Pick up the patent description of PDC cutters after its final sentence and keep writing it in the same style.
Start SOURCE EXTRACT
FIGS. 2A-2C illustrate examples of a PDC cutter 200. It is comprised of a substrate 202, to which is attached a layer of sintered polycrystalline diamond (PCD) 204. This layer is sometimes also called a diamond table. Note that the cutter is not drawn to scale and intended to be representative of cutters generally that have a polycrystalline diamond structure attached to a substrate, and in particular the one or more of the PDC cutters 112 on the drill bit 100 of FIG. 1. Although frequently cylindrical in shape, PDC cutters in general are not limited to a particular shape, size or geometry, or to a single layer of PCD. In this example, an edge between top surface 206 and side surface 208 of the diamond layer 204 is beveled to form a beveled edge 210. The top surface and the beveled surface are, in this example, each a working surface for contacting and cutting through the formation. A portion of the side surface, particularly nearer the top, may also come into contact with the formation or debris. Not all of the cutters on a bit must be of the same size, configuration, or shape. In addition to being sintered with different sizes and shapes, PDC cutters can be cut, ground, or milled to change their shapes. Furthermore, the cutter could have multiple discrete PCD structures. Other examples of possible cutter shapes might pre-flatted gauge cutters, pointed or scribe cutters, chisel-shaped cutters, and dome inserts.
Referring now also, in addition to FIGS. 2A to 2C, to FIGS. 3A to 3C and 4, the diamond structure comprising the diamond layer 204 has at least one, discrete region or area within it interspersed with grains of a crystalline seed material. An example of such crystalline seed is material having a hexagonal close pack (HCP) structure. Examples of such HCP crystalline seed material include materials with having a wurtzite crystal structure, including for example wurtzite boron nitride (BNw), wurtzite silicon carbide, and Lonsdaleite (hexagonal diamond).
End SOURCE EXTRACT
Start LISTED ENTRIES
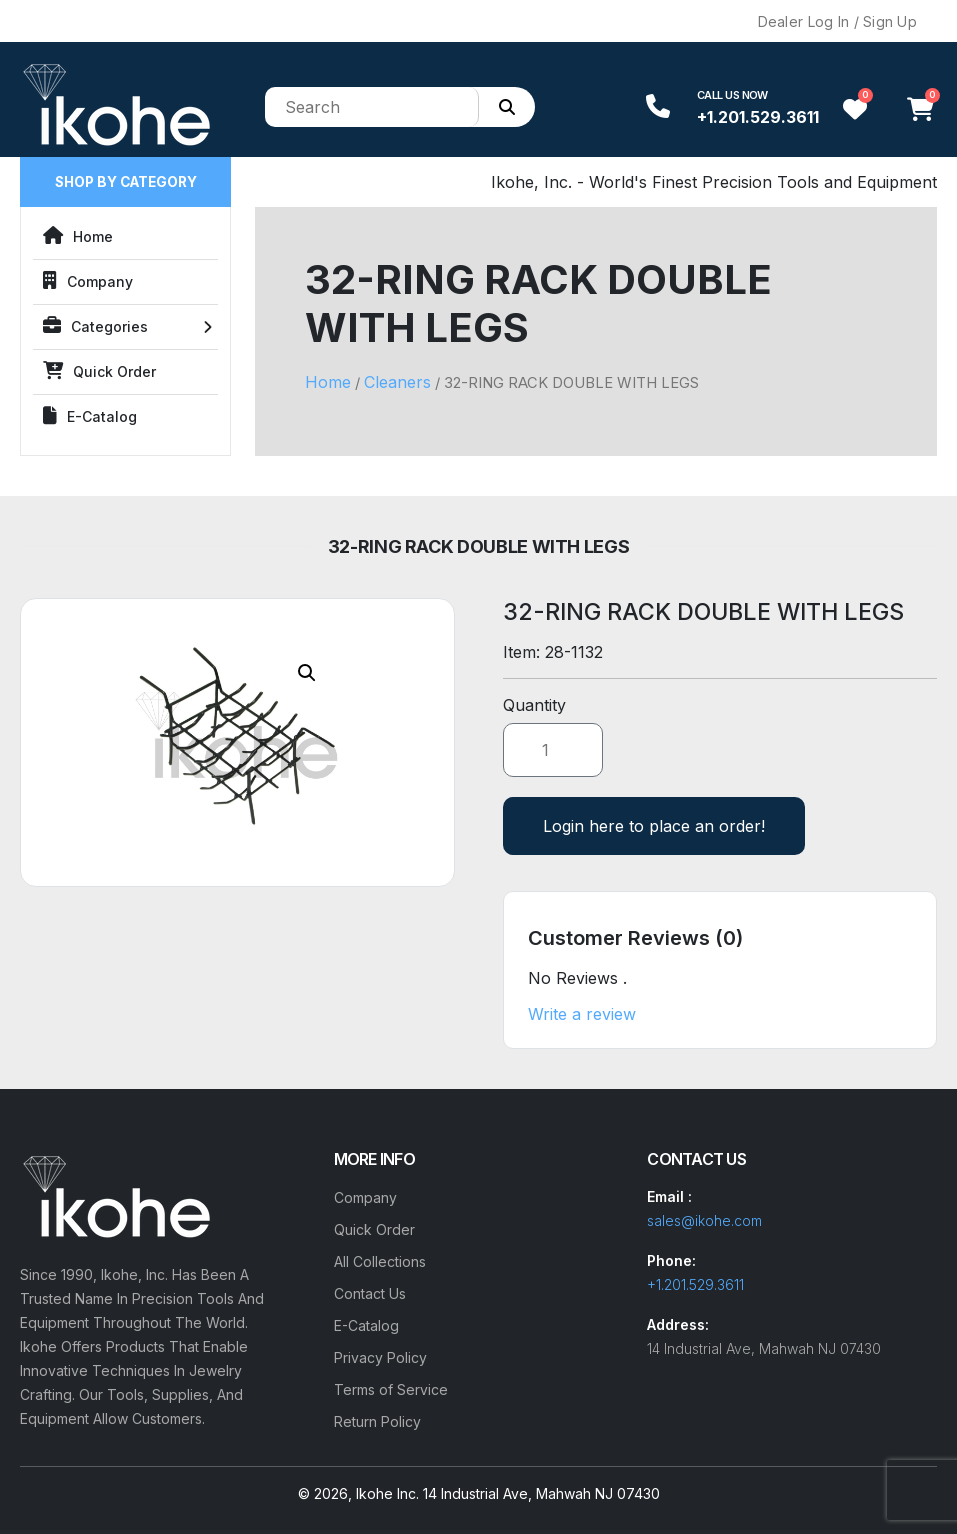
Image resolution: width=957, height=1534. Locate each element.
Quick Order (99, 371)
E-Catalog (90, 416)
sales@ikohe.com (704, 1220)
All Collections (380, 1261)
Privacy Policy (380, 1357)
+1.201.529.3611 (758, 117)
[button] (307, 673)
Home (78, 236)
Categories (95, 326)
End LISTED ENTRIES
EXERCISE OUTPUT:
The diamond structure is formed by mixing small or fine grains of synthetic or natural diamond, referred to within the industry as diamond grit, with grains of HCP seed material (with or without additional materials) according to a predetermined proportion to obtain a desired concentration. A compact is then formed either entirely of the mixture or, alternately, the compact is formed with the mixture discrete regions or volumes within the compact—containing the mixture and the remaining portion of the compact (or at least one other region of the compact) comprising PCD grains (with any additional material) but not the HCP seed material. The formed compact is then sintered under high pressure and high temperature in the presence of a catalyst, such as cobalt, a cobalt alloy, or any group VIII metal or alloy. The catalyst may be infiltrated into the compact by forming the compact on a substrate of tungsten carbide that is cemented with the catalyst, and then sintering. The result is a sintered PCD structure with at least one region containing HCP seed material dispersed throughout the region in the same proportion as the mixture.
The HCP seed material may have a grain size of between 0 and 60 microns in one embodiment, between 0 and 30 microns, and between 0 and 10 microns in another embodiment. The grains of PCD in the mixture may be within the range of 0 to 40 microns, and may be as small as nano particle size. The proportion or concentration of HCP seed material within the mixture, and thus within the region seeded with the HCP seed material, is in one embodiment 5% or less by volume. In another embodiment it is in the range 0.05% to 2% by volume and in a further embodiment, in the range of 0.05% to 0.5% by volume.
The PCD may be layered within the compact according to grain size. For example, a layer next to a working layer will be comprised of finer grains (i.e. grains smaller than a predetermined grain size) and a layer further away, perhaps a base layer next to the substrate, with grain larger than the predetermined size. The HCP seed material can be mixed with only the finer grain diamond grit mix to form a first region or layer next to a working surface, or with multiple layers of diamond grit mix.
Alternately, mixtures having different concentrations or proportions of HCP seed material within the diamond layer may form a plurality of different regions or layers in the diamond structure, with or without having HCP seed material in the remaining structure of the PCD layer.
In another, alternate example, the HCP material is replaced with a crystalline seed material (other than diamond) having a zinc blend crystalline structure, which is a type of face centered cubic (FCC) structure. Examples of such material include cubic boron nitride.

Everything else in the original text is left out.